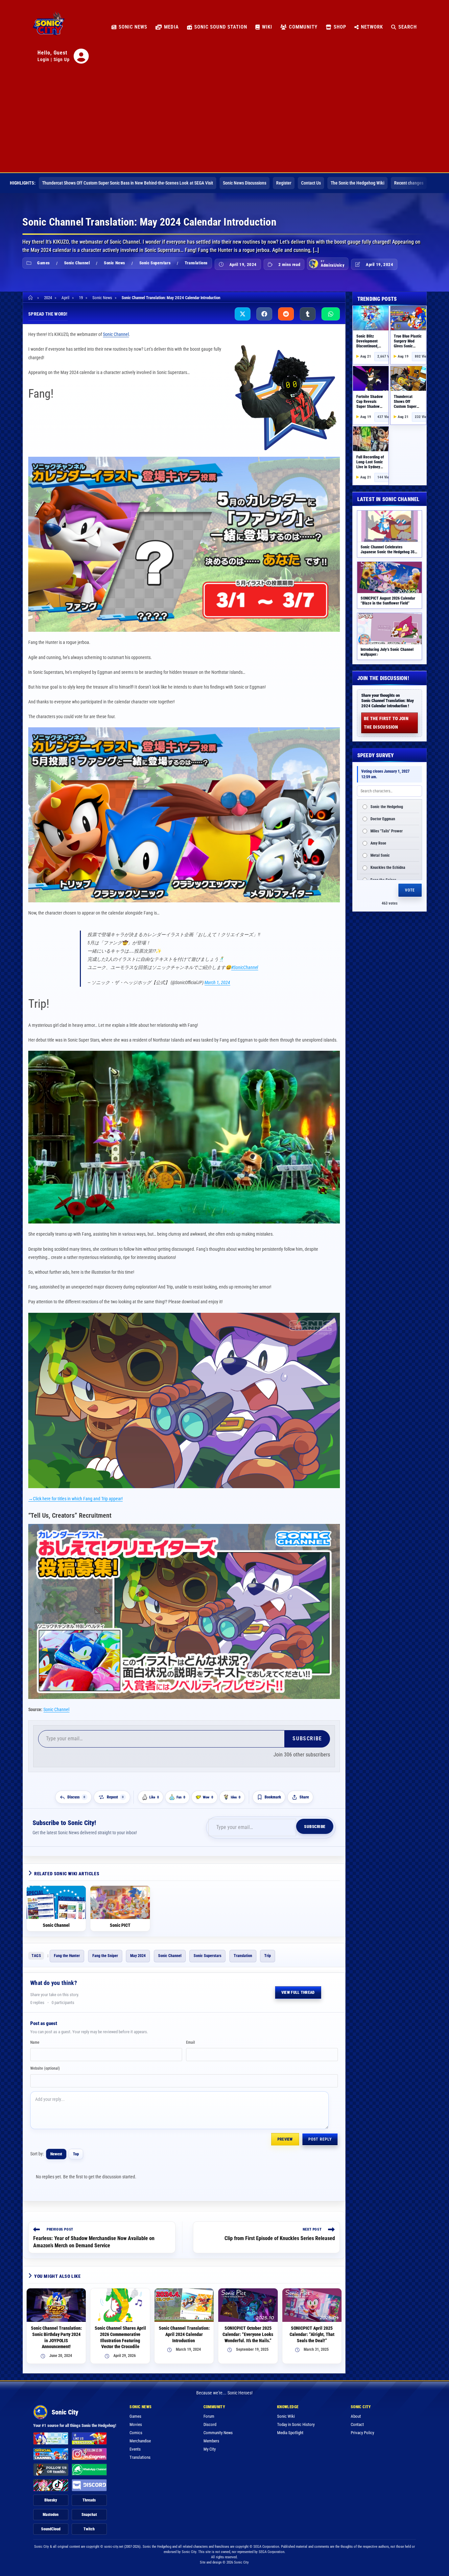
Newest (56, 2154)
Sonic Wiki (286, 2416)
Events (135, 2449)
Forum (208, 2416)
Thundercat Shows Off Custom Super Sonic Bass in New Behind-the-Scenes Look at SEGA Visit (127, 183)
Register (283, 183)
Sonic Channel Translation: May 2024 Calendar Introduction (171, 297)
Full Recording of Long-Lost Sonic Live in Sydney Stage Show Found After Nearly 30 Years (370, 469)
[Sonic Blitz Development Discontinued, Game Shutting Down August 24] (371, 318)
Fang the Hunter (67, 1955)
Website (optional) (45, 2068)
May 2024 (138, 1955)
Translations (196, 262)
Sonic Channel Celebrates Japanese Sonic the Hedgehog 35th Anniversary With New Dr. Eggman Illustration (389, 554)
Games (43, 262)
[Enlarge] (331, 1321)
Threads (89, 2500)
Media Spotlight (290, 2432)
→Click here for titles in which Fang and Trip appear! (75, 1498)
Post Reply (320, 2139)
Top (76, 2154)
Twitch (89, 2529)
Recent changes (408, 183)
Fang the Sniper (105, 1955)
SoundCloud (50, 2529)
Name (34, 2042)
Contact (357, 2424)
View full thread (298, 1992)
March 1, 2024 (217, 982)
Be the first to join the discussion (386, 723)
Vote (410, 890)
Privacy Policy (362, 2432)
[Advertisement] (224, 123)
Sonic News (114, 262)
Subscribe (307, 1738)
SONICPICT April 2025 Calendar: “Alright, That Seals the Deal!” (312, 2334)
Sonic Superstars (155, 262)
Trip (267, 1955)
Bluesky (50, 2500)
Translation (243, 1955)
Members (211, 2440)
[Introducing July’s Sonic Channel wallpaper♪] (389, 628)
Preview (285, 2139)
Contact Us (311, 183)
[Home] (31, 297)
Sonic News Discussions (244, 183)
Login (43, 59)
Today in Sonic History (296, 2424)
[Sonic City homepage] (48, 27)
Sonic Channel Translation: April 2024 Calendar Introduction (184, 2334)
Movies (136, 2424)
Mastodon (51, 2514)
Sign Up (62, 59)
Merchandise (140, 2440)
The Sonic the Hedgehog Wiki (357, 183)
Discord (209, 2424)
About (356, 2416)
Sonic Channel (77, 262)
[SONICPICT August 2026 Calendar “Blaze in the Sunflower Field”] (389, 577)
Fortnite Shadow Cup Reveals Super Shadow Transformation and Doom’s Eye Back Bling (369, 409)
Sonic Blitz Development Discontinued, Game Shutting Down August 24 (369, 346)
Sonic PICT (120, 1925)
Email (190, 2042)
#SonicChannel (244, 967)
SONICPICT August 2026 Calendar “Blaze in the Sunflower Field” (388, 600)
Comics (136, 2432)
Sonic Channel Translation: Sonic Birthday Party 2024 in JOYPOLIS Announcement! (56, 2337)
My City (209, 2449)
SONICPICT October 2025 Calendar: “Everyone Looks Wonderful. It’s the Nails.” (248, 2334)
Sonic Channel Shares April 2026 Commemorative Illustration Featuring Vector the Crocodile (120, 2337)
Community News (218, 2432)
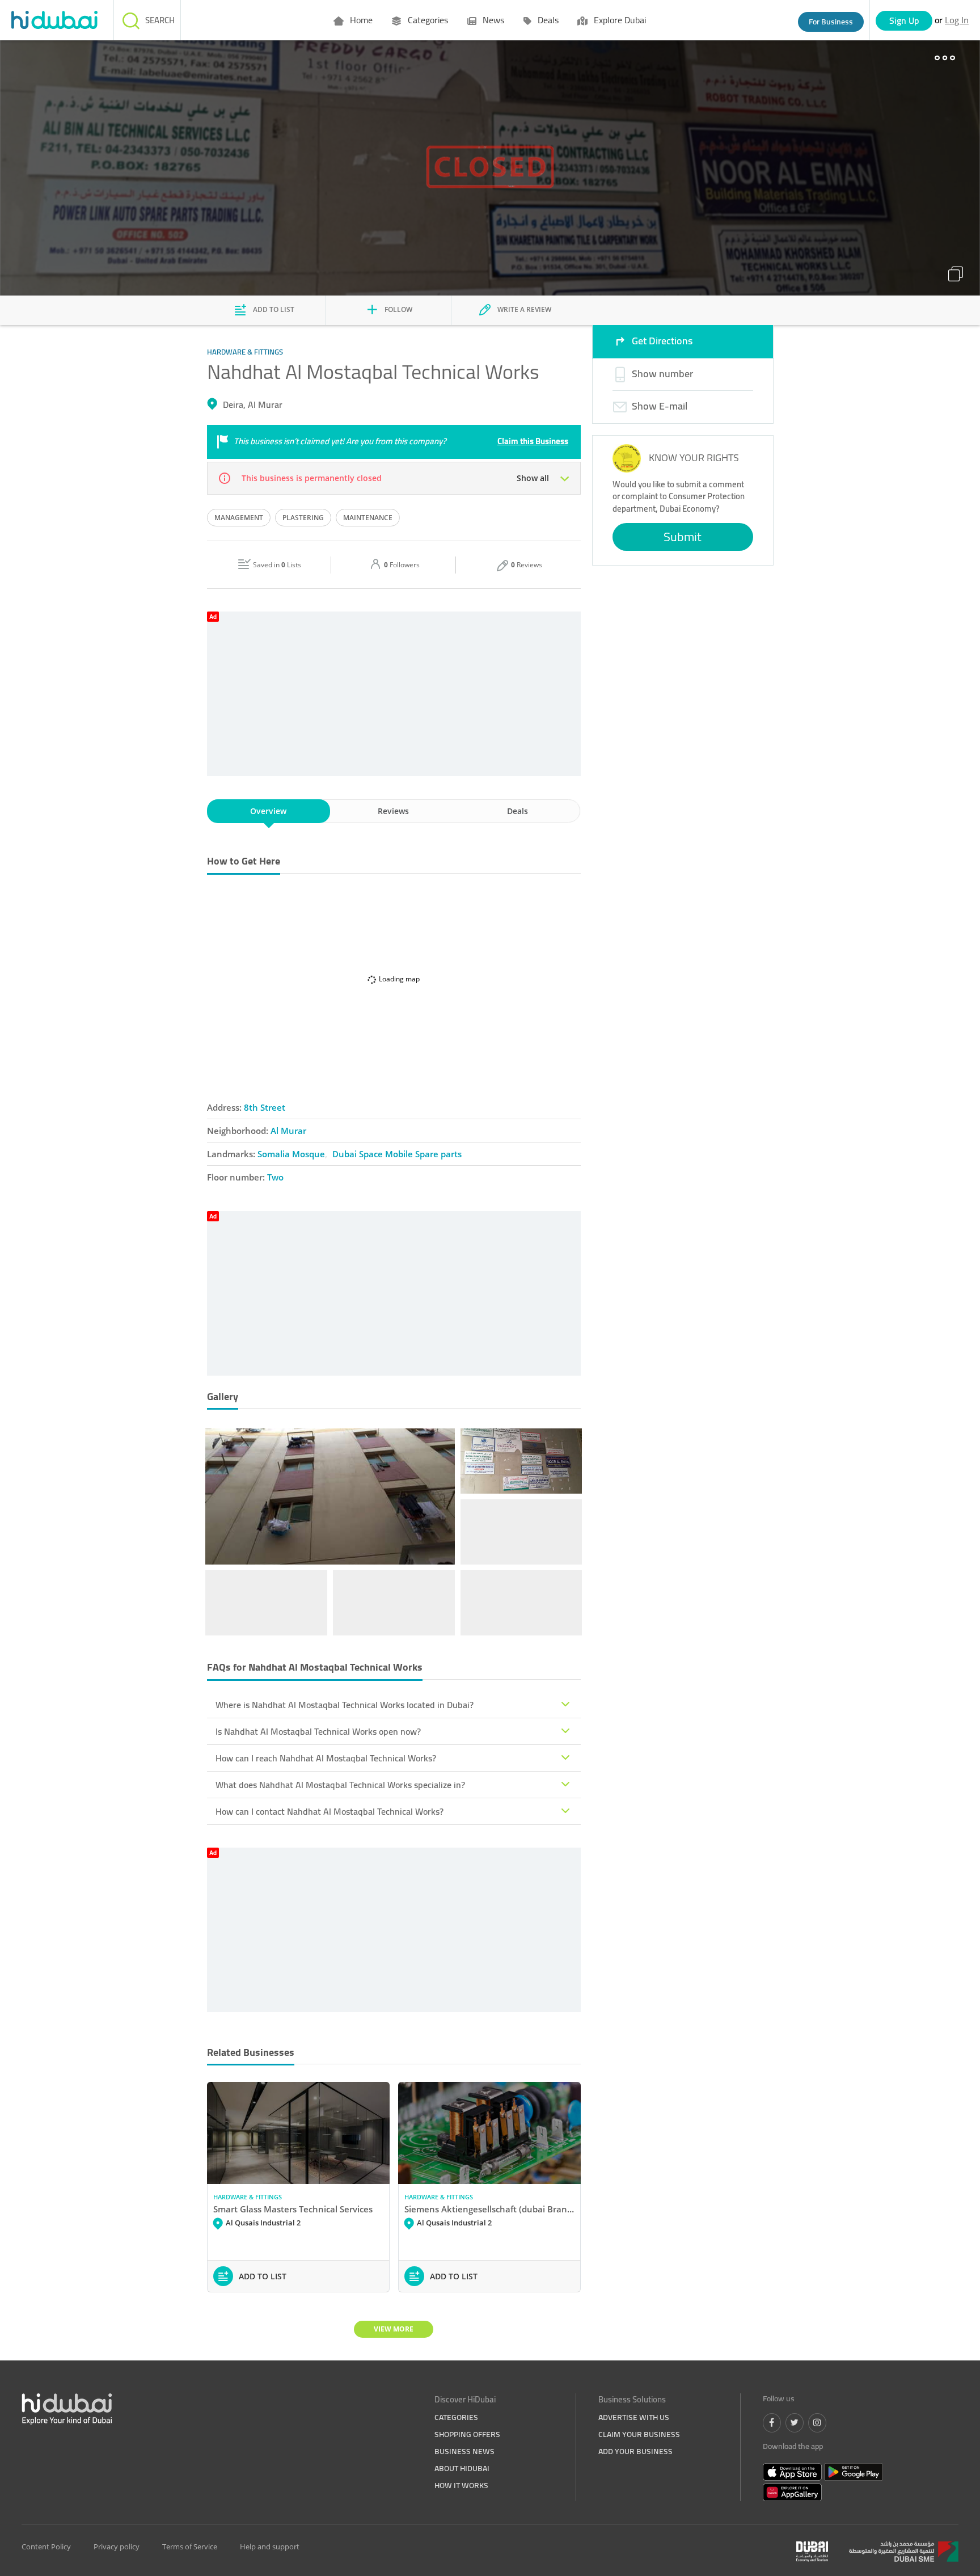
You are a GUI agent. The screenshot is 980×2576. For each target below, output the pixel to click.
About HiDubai (461, 2468)
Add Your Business (635, 2451)
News (492, 19)
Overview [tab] (268, 811)
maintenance (367, 517)
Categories (426, 19)
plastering (303, 517)
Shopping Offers (467, 2434)
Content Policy (46, 2546)
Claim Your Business (639, 2434)
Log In (957, 20)
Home (360, 19)
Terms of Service (189, 2546)
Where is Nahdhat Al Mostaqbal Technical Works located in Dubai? (345, 1704)
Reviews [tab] (393, 811)
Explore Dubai (619, 19)
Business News (464, 2451)
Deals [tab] (517, 811)
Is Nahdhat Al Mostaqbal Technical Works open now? (318, 1731)
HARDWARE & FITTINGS (247, 2197)
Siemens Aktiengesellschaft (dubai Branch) (489, 2209)
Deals (547, 19)
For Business (831, 21)
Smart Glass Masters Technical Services (293, 2209)
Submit (683, 537)
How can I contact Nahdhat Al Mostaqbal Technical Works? (329, 1811)
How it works (461, 2485)
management (238, 517)
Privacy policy (117, 2546)
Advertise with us (633, 2417)
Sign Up (904, 20)
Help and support (269, 2546)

· · · · ·

[PROBLEM DESCRIPTION]: Scan the entries above for the string "Nahdhat" and copy each line containing it.

[RESPONSE BOX]:
Where is Nahdhat Al Mostaqbal Technical Works located in Dubai? (345, 1704)
Is Nahdhat Al Mostaqbal Technical Works open now? (318, 1731)
How can I contact Nahdhat Al Mostaqbal Technical Works? (329, 1811)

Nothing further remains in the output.